Sen. Jay Rockefeller (D-W.Va.), the ranking Democrat on the Senate Intelligence Committee, for example, responded to Bush’s comment by noting the ties “are tenuous at best and not compelling.”
Meanwhile, Cheney isn’t out of the woods yet. Not only have Bush and Rumsfeld hung him out to dry on Iraq and 9/11, but intelligence officials are coming forward to say Cheney wasn’t telling the truth about Iraq and al Queda ties, either.
Vincent Cannistraro, a former CIA counterterrorism specialist, told the Boston Globe that Cheney’s “willingness to use speculation and conjecture as facts in public presentations is appalling. It’s astounding.”
Best of all, more and more journalists are beginning to realize what administration critics have been saying all along — that instead of just isolated misstatements, the administration has developed a track record for misleading the public about foreign policy and national security.
Oddly enough, the strongest piece I’ve seen on this was an editorial published by the Minneapolis Star Tribune (via Kicking Ass), published yesterday.

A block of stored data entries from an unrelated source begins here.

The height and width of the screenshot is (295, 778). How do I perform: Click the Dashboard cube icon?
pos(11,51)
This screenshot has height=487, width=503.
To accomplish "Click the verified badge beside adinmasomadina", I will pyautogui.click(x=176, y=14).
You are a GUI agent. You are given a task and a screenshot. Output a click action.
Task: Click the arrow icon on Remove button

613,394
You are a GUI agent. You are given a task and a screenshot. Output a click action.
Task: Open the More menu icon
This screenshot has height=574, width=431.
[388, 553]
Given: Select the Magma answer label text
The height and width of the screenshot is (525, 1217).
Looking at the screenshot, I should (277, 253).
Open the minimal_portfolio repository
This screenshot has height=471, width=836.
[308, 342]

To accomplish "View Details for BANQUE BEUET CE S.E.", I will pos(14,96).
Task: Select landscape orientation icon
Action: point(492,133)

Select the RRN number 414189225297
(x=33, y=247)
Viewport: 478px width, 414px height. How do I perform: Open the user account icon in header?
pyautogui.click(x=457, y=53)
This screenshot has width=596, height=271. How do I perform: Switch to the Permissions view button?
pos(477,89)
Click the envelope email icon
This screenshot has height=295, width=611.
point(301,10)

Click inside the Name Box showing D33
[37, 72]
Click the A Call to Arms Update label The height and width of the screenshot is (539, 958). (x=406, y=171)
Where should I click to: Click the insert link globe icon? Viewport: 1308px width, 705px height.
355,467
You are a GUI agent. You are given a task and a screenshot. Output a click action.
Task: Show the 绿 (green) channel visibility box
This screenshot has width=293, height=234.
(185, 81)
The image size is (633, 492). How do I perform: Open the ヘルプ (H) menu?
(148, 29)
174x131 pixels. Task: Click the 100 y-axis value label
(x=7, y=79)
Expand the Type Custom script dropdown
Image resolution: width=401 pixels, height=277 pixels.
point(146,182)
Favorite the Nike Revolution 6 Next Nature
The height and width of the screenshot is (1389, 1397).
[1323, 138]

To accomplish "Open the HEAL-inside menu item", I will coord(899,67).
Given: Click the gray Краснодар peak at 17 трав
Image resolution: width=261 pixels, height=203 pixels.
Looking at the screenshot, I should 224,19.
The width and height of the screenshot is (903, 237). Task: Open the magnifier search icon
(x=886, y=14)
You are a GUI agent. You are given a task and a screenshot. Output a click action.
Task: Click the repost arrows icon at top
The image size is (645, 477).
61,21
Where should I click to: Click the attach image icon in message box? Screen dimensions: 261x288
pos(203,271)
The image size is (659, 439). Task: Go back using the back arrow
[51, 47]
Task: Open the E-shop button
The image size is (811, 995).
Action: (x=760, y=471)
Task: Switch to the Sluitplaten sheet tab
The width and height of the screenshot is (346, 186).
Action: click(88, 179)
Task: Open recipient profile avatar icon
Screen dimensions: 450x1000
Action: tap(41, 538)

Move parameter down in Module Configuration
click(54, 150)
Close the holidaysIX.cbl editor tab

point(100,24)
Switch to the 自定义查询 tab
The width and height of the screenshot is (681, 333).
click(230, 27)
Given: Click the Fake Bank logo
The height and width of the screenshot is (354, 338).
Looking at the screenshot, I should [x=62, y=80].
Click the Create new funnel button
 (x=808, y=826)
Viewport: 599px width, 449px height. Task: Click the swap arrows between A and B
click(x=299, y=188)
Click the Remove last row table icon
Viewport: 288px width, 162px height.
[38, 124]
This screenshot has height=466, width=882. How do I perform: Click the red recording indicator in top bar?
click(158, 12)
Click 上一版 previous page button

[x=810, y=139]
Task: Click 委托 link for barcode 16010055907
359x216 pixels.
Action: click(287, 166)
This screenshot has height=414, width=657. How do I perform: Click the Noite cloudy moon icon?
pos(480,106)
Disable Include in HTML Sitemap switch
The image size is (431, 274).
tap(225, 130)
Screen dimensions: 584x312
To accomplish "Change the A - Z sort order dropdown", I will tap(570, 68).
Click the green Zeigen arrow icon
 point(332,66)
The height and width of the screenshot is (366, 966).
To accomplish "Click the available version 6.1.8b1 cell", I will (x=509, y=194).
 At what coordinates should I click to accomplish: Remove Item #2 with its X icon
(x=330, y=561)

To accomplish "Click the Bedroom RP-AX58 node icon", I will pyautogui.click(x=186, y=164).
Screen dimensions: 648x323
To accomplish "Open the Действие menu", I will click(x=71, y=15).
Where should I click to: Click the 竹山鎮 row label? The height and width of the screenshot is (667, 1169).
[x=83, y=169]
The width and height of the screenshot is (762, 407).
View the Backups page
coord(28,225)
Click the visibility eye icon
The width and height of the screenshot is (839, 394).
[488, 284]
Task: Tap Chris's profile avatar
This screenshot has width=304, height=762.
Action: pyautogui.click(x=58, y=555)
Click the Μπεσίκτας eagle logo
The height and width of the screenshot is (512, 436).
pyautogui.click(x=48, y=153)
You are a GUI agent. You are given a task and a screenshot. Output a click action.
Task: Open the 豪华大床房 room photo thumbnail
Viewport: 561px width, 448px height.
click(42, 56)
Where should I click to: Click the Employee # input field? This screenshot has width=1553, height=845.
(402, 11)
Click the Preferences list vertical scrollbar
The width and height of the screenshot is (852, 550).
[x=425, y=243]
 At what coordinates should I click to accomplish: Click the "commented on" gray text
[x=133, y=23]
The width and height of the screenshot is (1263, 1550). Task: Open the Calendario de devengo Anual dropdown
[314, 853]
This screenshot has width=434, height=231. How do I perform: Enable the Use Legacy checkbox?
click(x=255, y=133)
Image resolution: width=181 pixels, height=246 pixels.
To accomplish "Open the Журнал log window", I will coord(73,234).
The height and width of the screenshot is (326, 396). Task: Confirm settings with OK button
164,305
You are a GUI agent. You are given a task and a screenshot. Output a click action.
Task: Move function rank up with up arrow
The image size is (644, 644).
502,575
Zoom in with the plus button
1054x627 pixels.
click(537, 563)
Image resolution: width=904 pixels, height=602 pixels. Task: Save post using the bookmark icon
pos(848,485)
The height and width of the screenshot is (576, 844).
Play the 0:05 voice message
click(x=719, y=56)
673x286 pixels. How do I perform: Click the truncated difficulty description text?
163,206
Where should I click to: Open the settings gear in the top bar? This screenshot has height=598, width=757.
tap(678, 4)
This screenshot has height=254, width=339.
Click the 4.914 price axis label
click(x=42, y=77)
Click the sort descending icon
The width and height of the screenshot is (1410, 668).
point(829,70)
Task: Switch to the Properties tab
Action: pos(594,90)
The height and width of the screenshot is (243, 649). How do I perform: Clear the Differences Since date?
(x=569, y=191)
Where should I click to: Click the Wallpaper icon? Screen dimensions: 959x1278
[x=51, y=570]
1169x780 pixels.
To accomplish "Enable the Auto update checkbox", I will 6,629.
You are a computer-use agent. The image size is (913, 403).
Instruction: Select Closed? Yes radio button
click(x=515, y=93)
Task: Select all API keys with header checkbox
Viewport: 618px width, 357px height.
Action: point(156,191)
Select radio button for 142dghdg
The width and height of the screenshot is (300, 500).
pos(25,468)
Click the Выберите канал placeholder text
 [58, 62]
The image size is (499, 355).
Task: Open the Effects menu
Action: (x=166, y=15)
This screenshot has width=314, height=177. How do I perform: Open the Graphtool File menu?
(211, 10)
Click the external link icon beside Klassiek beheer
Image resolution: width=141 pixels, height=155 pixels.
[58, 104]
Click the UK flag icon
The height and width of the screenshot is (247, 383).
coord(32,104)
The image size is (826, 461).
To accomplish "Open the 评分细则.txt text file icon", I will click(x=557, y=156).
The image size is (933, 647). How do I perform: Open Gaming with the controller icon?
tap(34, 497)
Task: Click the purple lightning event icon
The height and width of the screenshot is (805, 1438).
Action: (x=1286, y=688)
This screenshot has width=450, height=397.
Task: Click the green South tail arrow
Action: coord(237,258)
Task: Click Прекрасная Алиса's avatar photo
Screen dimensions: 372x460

“Dick Cheney is not a public relations man for the Bush administration, not a spinmeister nor a political operative,” the Star Tribune said. “He’s the vice president of the United States, and when he speaks in public, which he rarely does, he owes the American public the truth.” The paper then went point by point, highlighting some of Cheney’s most obvious falsehoods.
“Opponents of the war are fond of saying that ‘Bush lied and our soldiers died,'” the paper concluded. “In fact, they’d have reason to assert that ‘Bush, Cheney, Rumsfeld and Wolfowitz lied and our soldiers died.’ It’s past time the principals behind this mismanaged war were called to account for their deliberate misstatements.”